Wer Freude an einem fesselnden Plot und sprachlich hervorragenden Kapriolen hat, dem bleibt nur eine Wahl: "Fremde Treue" von William McIlvanney lesen. Zwischen 1977 und 1991 verfasste der Schotte seine Trilogie um den dickköpfigen Detectiv Inspector Jack Laidlaw. 2013 feierten die Krimis in Großbritannien ihr großes Comeback, seit dem letzten Jahr bringt der Antje-Kunstmann-Verlag eine Neuübersetzung heraus. Nun liegt mit "Fremde Treue" der letzte der drei Bände vor.
Dieses Mal erschüttert Laidlaw ein Tod in der eigenen Familie: Sein Bruder Scott läuft vor ein Auto und stirbt. Unfall, Selbstmord oder Mord? In den Wochen vor seinem Tod hatte sich Scott stark verändert, mal wirkte er traurig, mal mischte er wütend eine Party auf. Um zu rekonstruieren, was geschehen ist, macht sich Laidlaw auf in die schottische Provinz und landet tief in der Vergangenheit. Eine Frage treibt ihn besonders um: Wer ist der Mann im grünen Mantel? Dann tauchen in Glasgow zwei Leichen auf und ein Kleinkrimineller kommt ins Spiel.

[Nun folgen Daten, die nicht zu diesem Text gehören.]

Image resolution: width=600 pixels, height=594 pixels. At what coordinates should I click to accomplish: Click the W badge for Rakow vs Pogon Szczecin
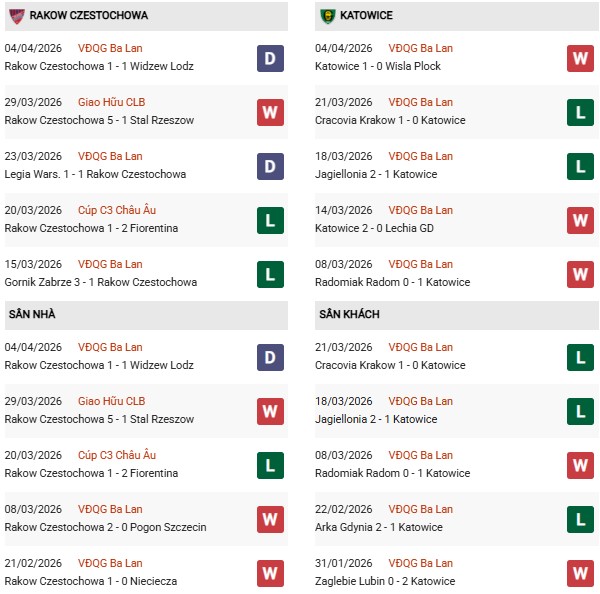[270, 519]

Präzise zeichnet McIlvanney die sozialen Verwerfungen innerhalb der Gesellschaft nach und zeigt dabei, dass die Abgründe hinter der dörflichen Fassade mindestens genauso tief sind wie die der Glasgower Unterwelt. Das macht "Fremde Treue" zu weit mehr als nur einem spannenden Krimi. (kse)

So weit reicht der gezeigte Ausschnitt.